Posted 26 August 2006 - 11:35 AM

Hi all,

I am having a major issue with one of my application forms I have on my racing league site.

Seems it is being hit by bots or something cause I get an email with the details and in all the fields where the member info is supposed to be is full of links to junk and trash sites.  Is there any way to put a stop to this without having to go through passwording the directory?

The odd thing about this is, is I actually have 2 join forms on my site and this is the ONLY one getting hit like this.  The other one is in another directory.

Thanks very much for your time in Advance.

RSprinkel
RSprinkel
A PHP/MySQL NOVICE I AM

#2 shocker-z

shocker-z
  • Members
  • PipPipPip
  • Advanced Member
  • 864 posts
  • LocationNottingham

Posted 26 August 2006 - 11:42 AM

use this

www.digitalmidget.com/php_noob2006/captcha.php

been recomended a fair bit

basicaly user has to type the word that is in the picture else they cant sign up :)

regards
Liam
www: www.ukchat.ws | irc: irc.ukchat.ws chan: #blufudge

#3 RSprinkel

RSprinkel
  • Members
  • PipPipPip
  • Advanced Member
  • 69 posts

Posted 26 August 2006 - 12:20 PM

Liam,

THanks for your prompt reply.  I do like the utility but I have an issue using that.

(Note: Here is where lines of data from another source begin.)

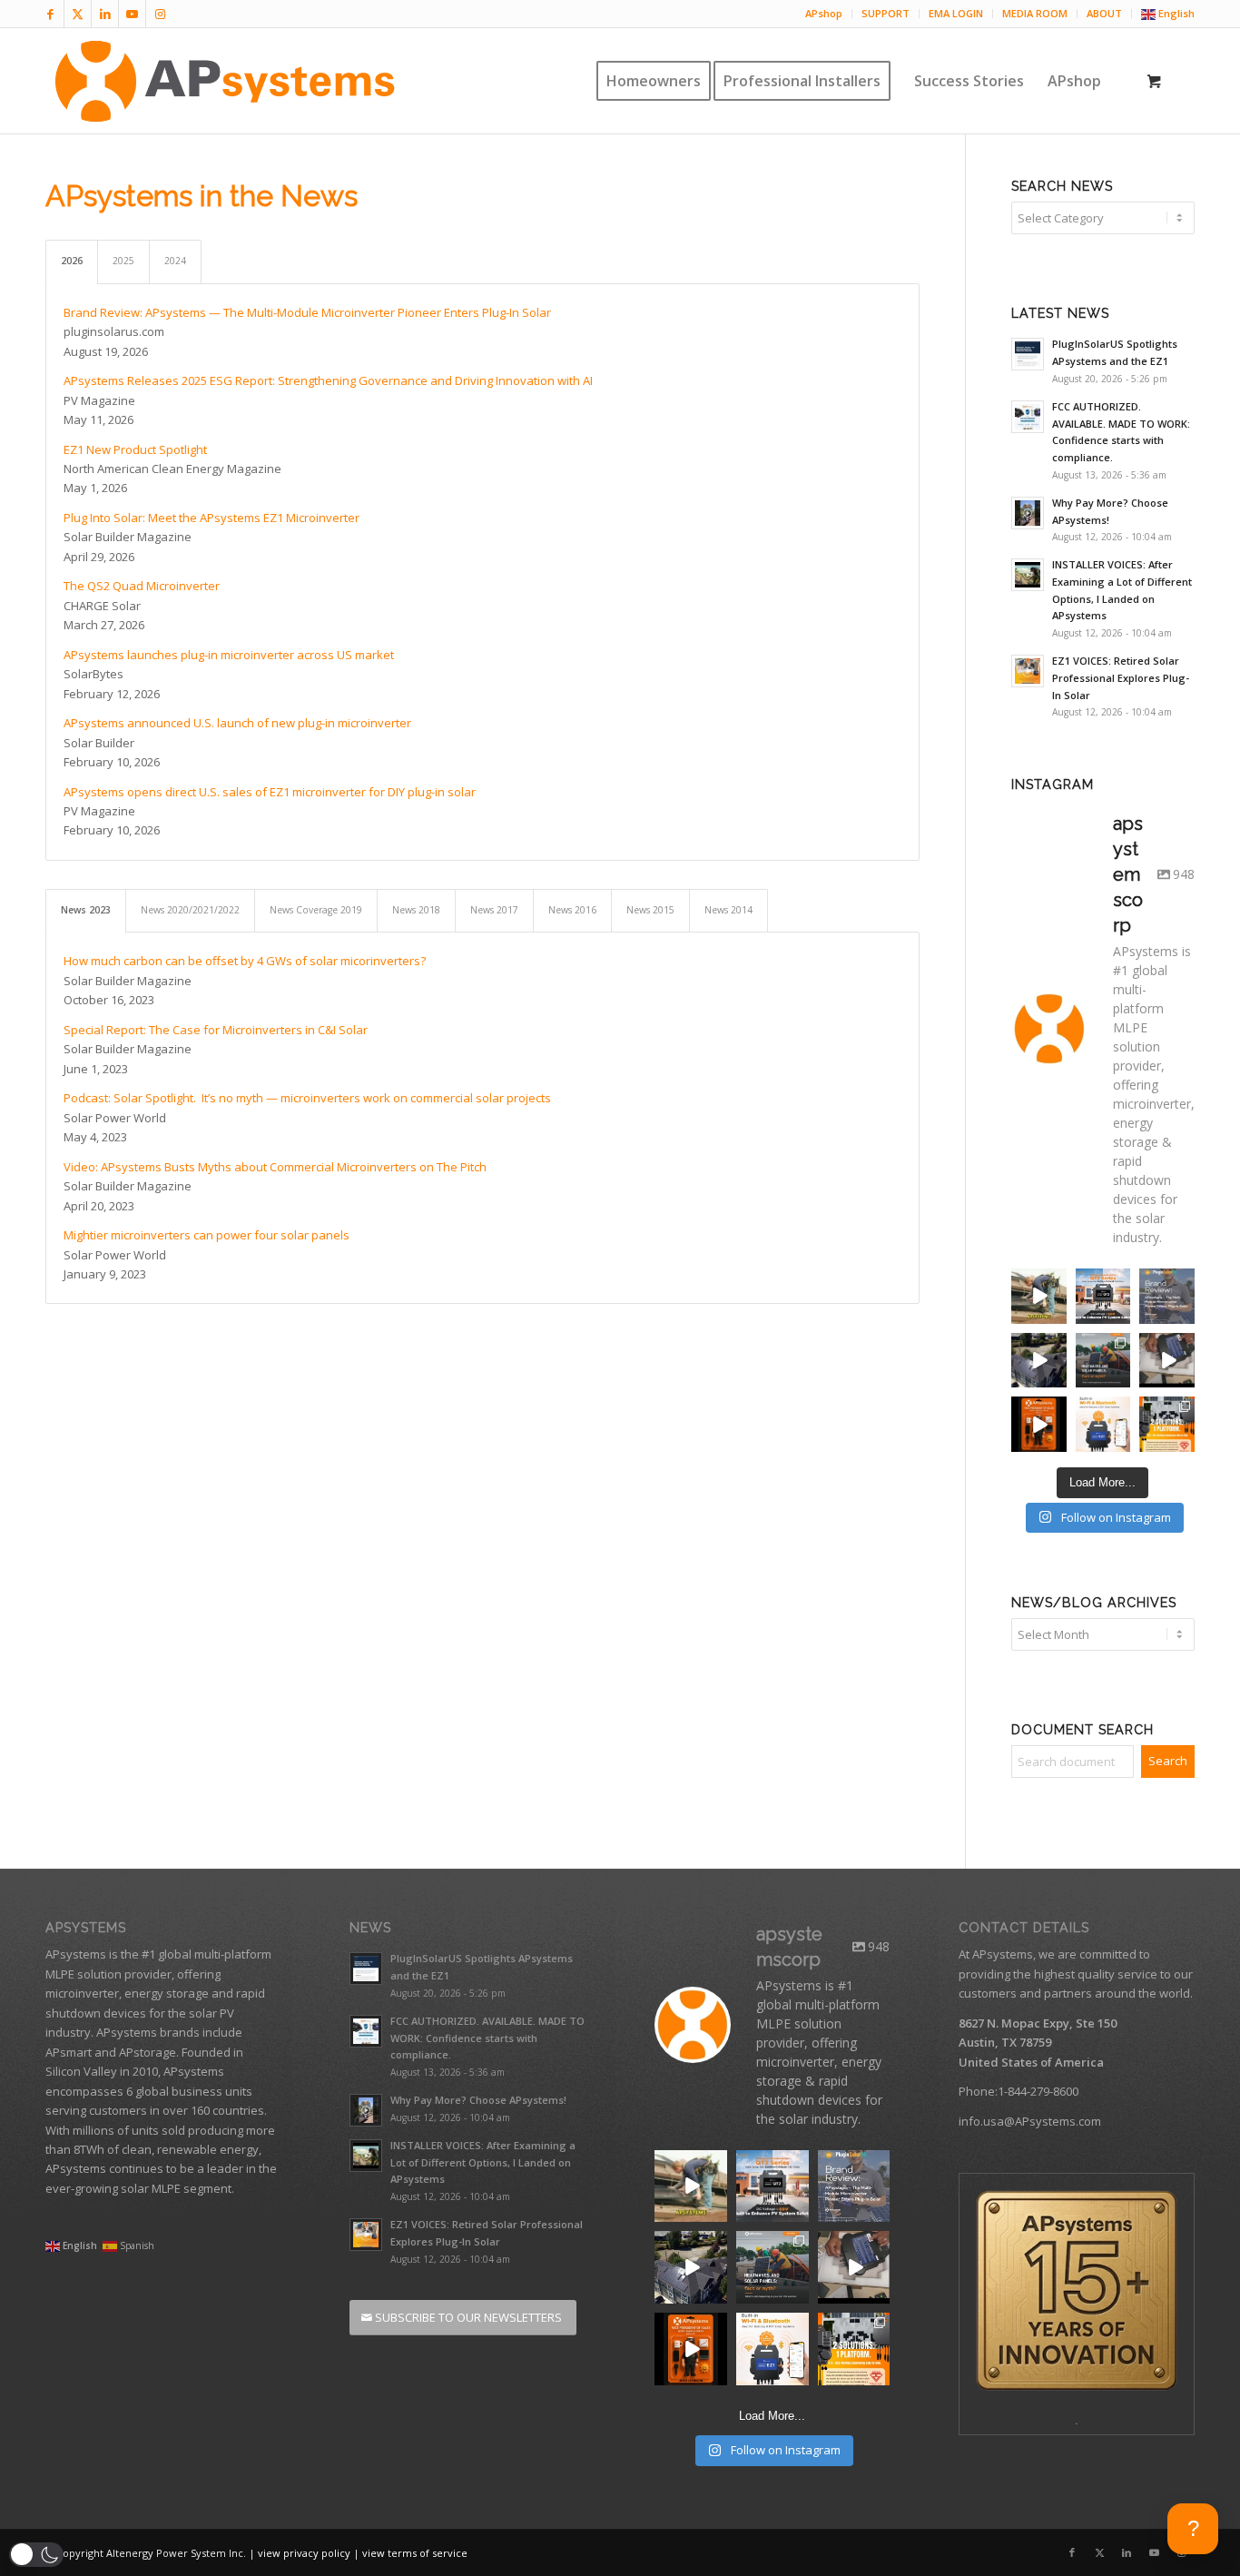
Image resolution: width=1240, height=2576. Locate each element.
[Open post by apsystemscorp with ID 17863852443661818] (854, 2186)
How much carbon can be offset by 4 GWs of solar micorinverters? (245, 960)
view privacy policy (304, 2553)
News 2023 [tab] (86, 909)
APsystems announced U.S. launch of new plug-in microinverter (237, 723)
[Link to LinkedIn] (105, 13)
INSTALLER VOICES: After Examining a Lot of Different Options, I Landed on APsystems (483, 2162)
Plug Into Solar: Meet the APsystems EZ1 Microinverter (211, 517)
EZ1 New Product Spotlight (135, 449)
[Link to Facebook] (50, 13)
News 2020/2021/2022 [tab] (190, 909)
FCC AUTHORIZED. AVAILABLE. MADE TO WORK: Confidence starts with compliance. (487, 2038)
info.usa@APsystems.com (1030, 2121)
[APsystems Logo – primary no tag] (224, 80)
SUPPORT (885, 13)
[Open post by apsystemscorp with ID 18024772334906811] (772, 2349)
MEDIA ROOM (1035, 13)
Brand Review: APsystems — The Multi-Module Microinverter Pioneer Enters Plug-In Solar (307, 312)
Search (1167, 1760)
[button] (36, 2554)
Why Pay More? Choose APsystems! (478, 2100)
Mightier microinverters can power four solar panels (206, 1235)
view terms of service (414, 2553)
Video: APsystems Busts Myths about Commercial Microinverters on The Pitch (275, 1167)
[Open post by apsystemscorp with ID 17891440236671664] (690, 2186)
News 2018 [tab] (416, 909)
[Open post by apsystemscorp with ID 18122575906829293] (854, 2267)
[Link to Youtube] (132, 13)
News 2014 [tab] (728, 909)
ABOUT (1104, 13)
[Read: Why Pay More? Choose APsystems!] (1027, 513)
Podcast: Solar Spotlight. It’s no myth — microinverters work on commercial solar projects (307, 1098)
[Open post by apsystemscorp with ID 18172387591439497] (690, 2267)
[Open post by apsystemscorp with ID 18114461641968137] (854, 2349)
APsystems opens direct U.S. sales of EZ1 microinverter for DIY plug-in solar (270, 792)
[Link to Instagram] (159, 13)
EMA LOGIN (956, 13)
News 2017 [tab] (494, 909)
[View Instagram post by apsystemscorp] (1056, 1312)
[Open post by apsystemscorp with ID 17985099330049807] (772, 2267)
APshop (823, 13)
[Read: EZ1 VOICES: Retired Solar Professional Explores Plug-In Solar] (1027, 671)
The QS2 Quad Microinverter (142, 585)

First I am in no way a PHP expert and my problem is this.  I have a join.php form which is actually just an html form and when the user clicks the submit button it calls another php script that actually process's the information which does all the error checks and stuff then places the info into a database, so I am not totally sure as to what php script to place this in.

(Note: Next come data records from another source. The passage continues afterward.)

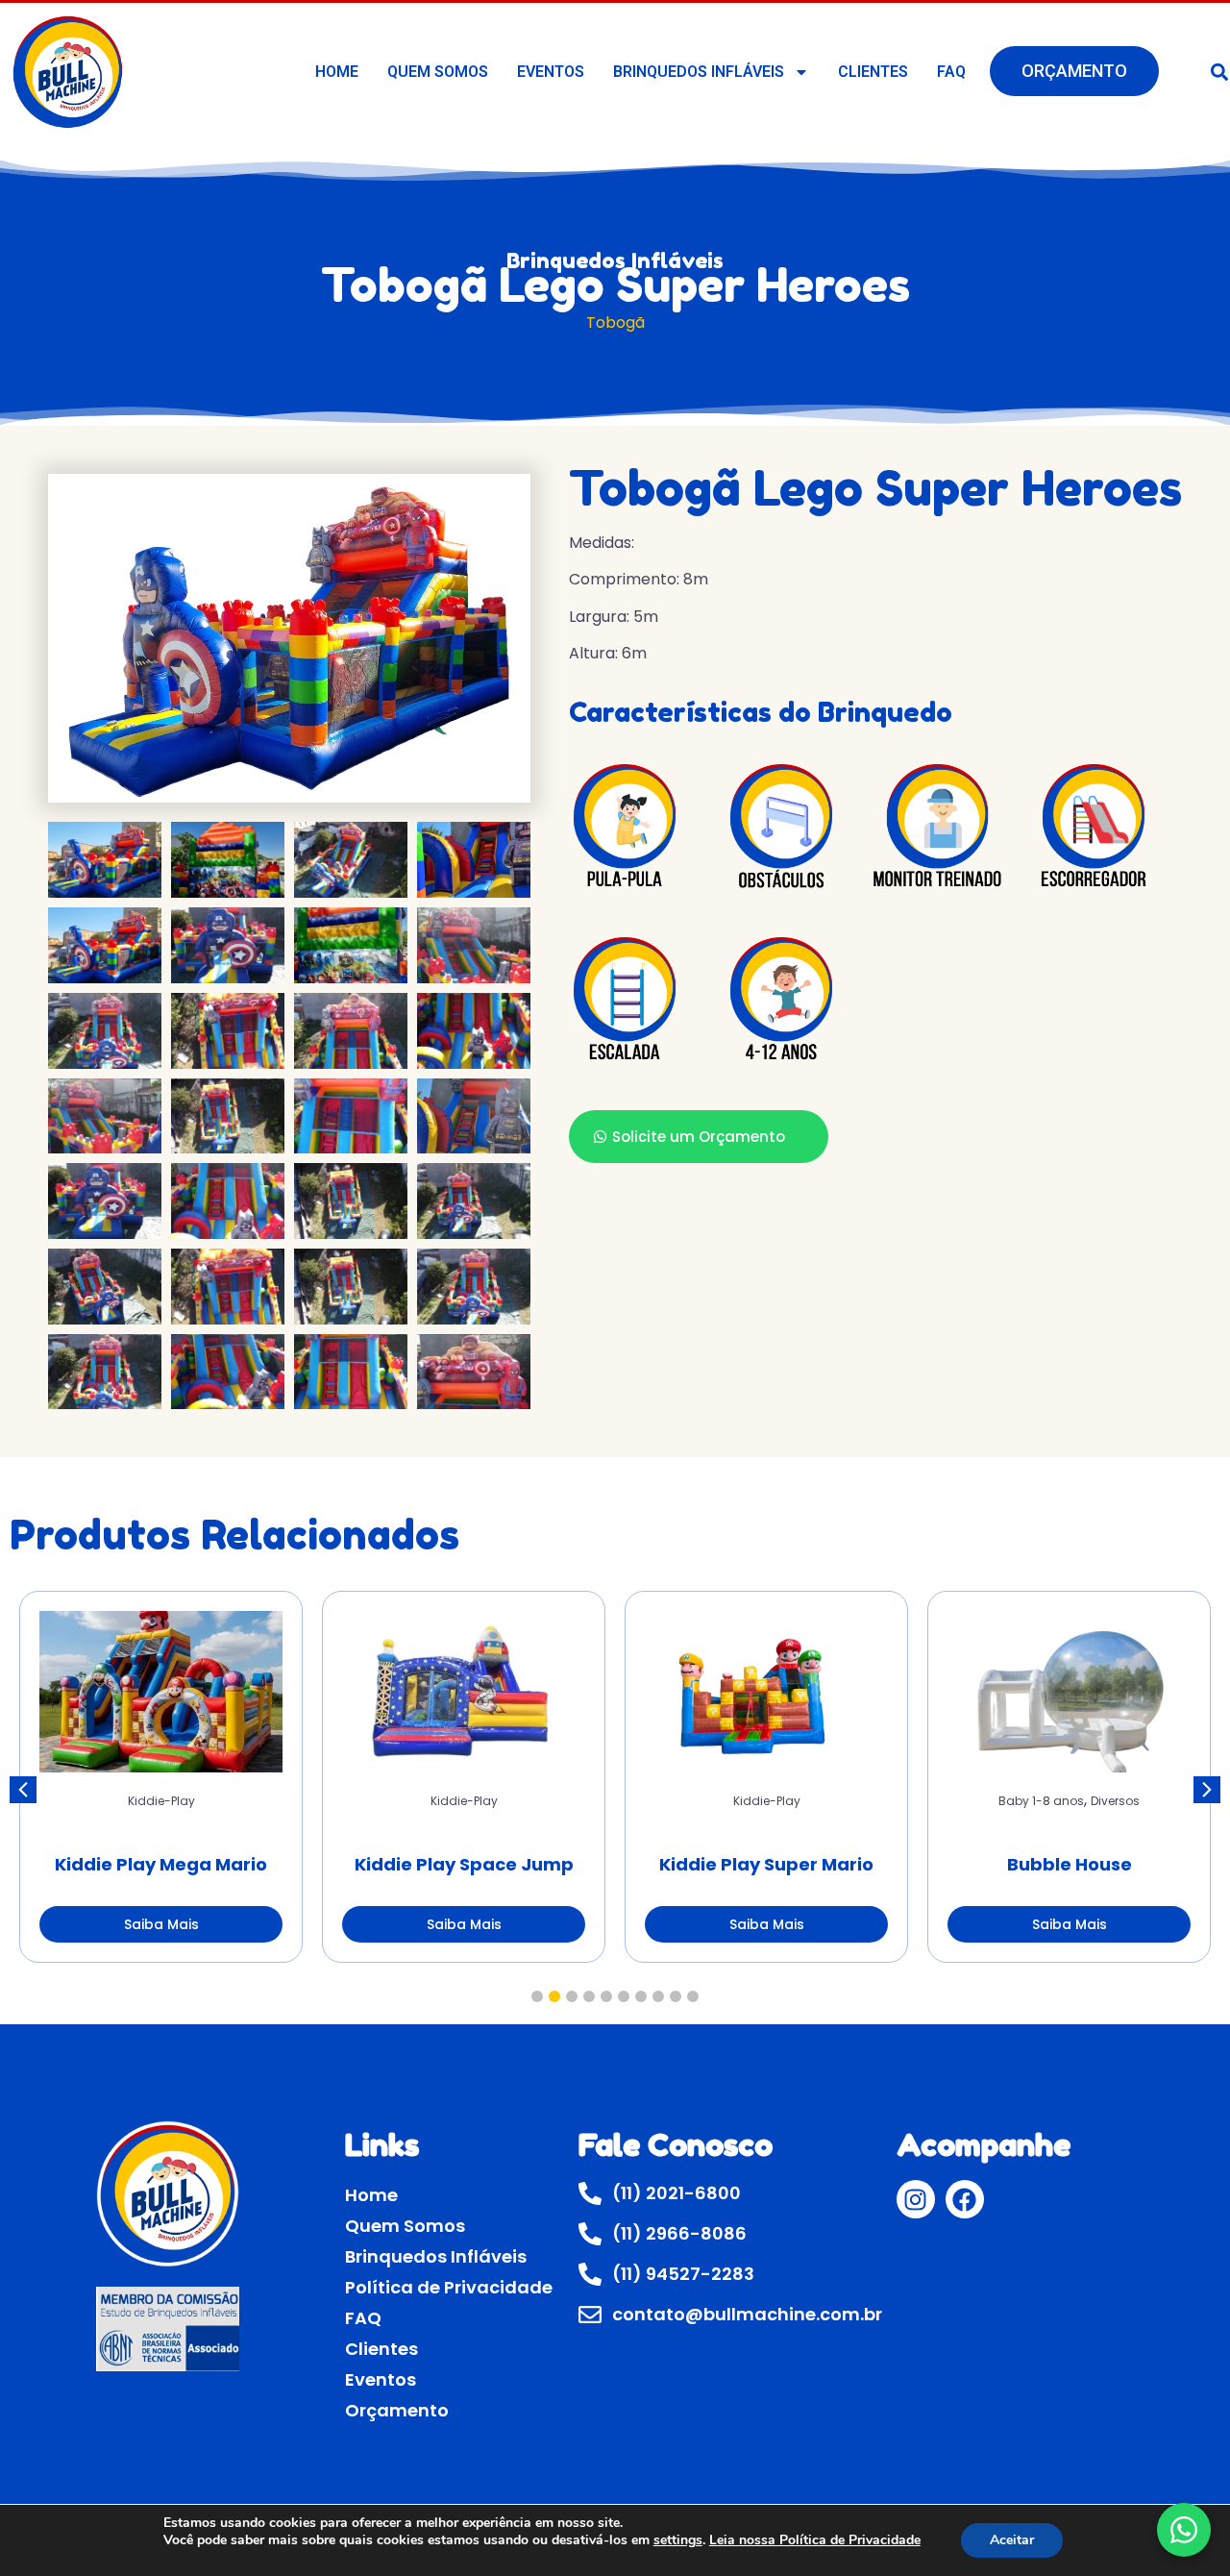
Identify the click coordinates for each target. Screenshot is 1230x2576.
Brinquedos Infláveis (698, 71)
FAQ (951, 71)
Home (336, 71)
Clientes (873, 71)
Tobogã (615, 322)
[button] (1206, 1789)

Again thank you for your reply.

Ron
RSprinkel
A PHP/MySQL NOVICE I AM

#4 shocker-z

shocker-z
  • Members
  • PipPipPip
  • Advanced Member
  • 864 posts
  • LocationNottingham

Posted 26 August 2006 - 12:41 PM

cant you just change the plain html page to .php? wouldnt be too hard.. or is the php on seperate server? if so then im really not sure except from possibly logging IP addresses and then u will see the common one straight away.. or seta  cookie on the html page with java m,aby then check on the php page?

Liam
www: www.ukchat.ws | irc: irc.ukchat.ws chan: #blufudge

#5 RSprinkel

RSprinkel
  • Members
  • PipPipPip
  • Advanced Member
  • 69 posts

Posted 26 August 2006 - 12:51 PM

well the form is actually labeled as .php but there is no <?php ?> brackets in the form.  Actually the form was designed for me for another type of site and I just modified the contents to fit this site.  Once the form is completed it posts in a form called process_app.php which does all the error checking and stuff.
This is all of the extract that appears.